La tournée des grands-ducs

Pendant près de 35 ans, un écrivain naturaliste membre des JNE a suivi l’évolution lente et progressive de l’implantation du grand-duc dans les Vosges du Nord, jusqu’à atteindre aujourd’hui un effectif compris entre 20 et 25 couples nicheurs.

par Jean-Claude Génot *

Quand je suis arrivé dans les Vosges du Nord en 1982, mon attention d’ornithologue s’est portée d’abord sur le faucon pèlerin, qui n’était plus nicheur depuis les années 70. Ce maître des airs fréquentait encore la région, mais il a fallu attendre deux années pour voir un premier couple nicher sur la falaise où les derniers pèlerins avaient niché en 1971.

Passionné par les rapaces nocturnes, j’ai décidé d’étudier la chouette chevêche en 1984 ; je ne savais pas alors que mes travaux dureraient 20 ans. Au hasard de mes activités professionnelles, je n’ai pas manqué une occasion d’aller visiter la chouette effraie dans les clochers, d’écouter le hibou moyen-duc et la rare chouette de Tengmalm les nuits de printemps et d’apprécier le hululement de la chouette hulotte, symbole de toute ambiance nocturne en forêt.

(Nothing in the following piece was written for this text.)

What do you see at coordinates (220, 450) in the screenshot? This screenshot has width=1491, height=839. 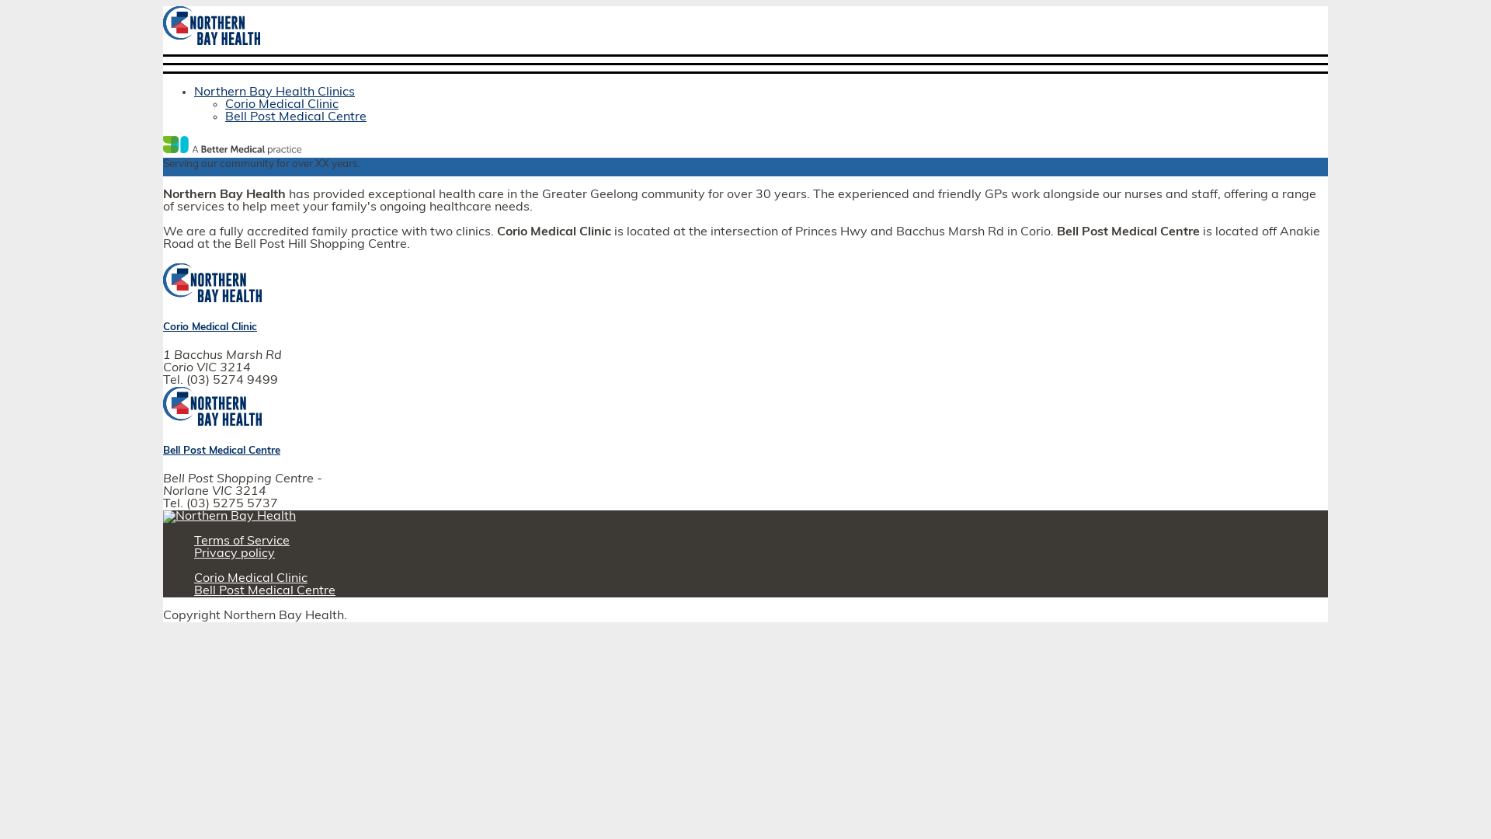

Mais il est un rapace nocturne auquel je ne pensais absolument pas, c’est le hibou grand-duc. Le plus grand rapace nocturne d’Europe a vécu dans les Vosges du Nord au XIXe siècle puis a disparu comme dans une grande partie de notre pays à cause des persécutions dont faisaient l’objet tous les rapaces à cette triste époque. Pourtant, le roi des nocturnes allait faire irruption dans ma vie de naturaliste à un moment très particulier. Un chasseur m’avait donné un jour l’information selon laquelle un grand-duc chantait non loin de la maison où habitait son garde-chasse. Le soir même, je sonnais chez ce garde-chasse qui habitait un village à l’entrée d’une vallée des Vosges du Nord. Il me conduisit à quelques centaines de mètres de chez lui au bord d‘un étang de pêche surplombé d’un rocher en grès. Il eut le temps de me dire qu’il entendait le grand-duc toujours vers la même heure et là, alors que j’avais toujours un doute sur la fiabilité de cette information, vers 21 h 30 un mâle a entonné son chant très caractéristique : un « hou-oh » bitonal un peu guttural.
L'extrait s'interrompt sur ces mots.